Joe Johnson

Personal information
- Full name: Joseph Robert Johnson
- Date of birth: 13 September 1920
- Place of birth: Greenock, Scotland
- Date of death: 1 September 2005 (aged 84)
- Place of death: Vancouver, British Columbia, Canada
- Position(s): Inside forward

Senior career*
- Years: Team / Apps / (Gls)
- 1947–1952: Rangers / 32 / (7)
- 1950–1951: → Falkirk (loan) / 20 / (4)
- 1952–1953: Lincoln City / 11 / (2)
- 1953–1954: Workington / 38 / (5)
- 1954: Elgin City

= Joe Johnson (footballer, born 1920) =

Scottish footballer

Joseph Robert Johnson (13 September 1920 – 1 September 2005) was a Scottish professional football player who is best known for his time with Rangers.

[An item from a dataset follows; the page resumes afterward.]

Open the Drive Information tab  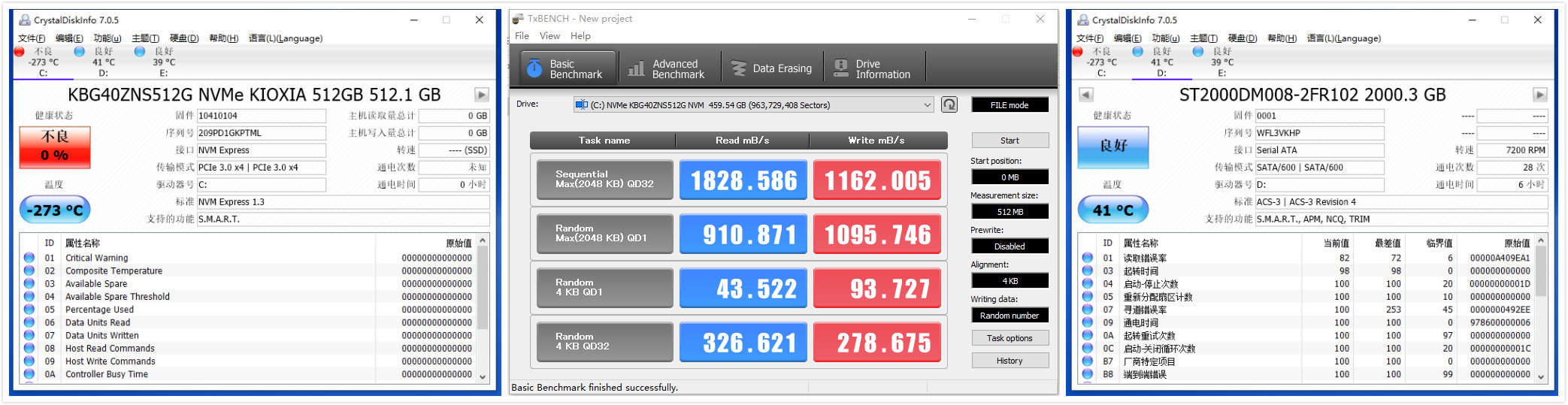pyautogui.click(x=873, y=69)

Born in Greenock, Johnson began his career at Arthurlie before joining Rangers in 1947. He stayed with the club for five years making sporadic appearances and going on loan to Falkirk in 1950. He then moved to England and had season long spells with Lincoln City and Workington. Upon returning to Scotland, Johnson joined Elgin City, who at that time were not in the Scottish Football League. He died on 31 May 1988 in Vancouver, BC, Canada.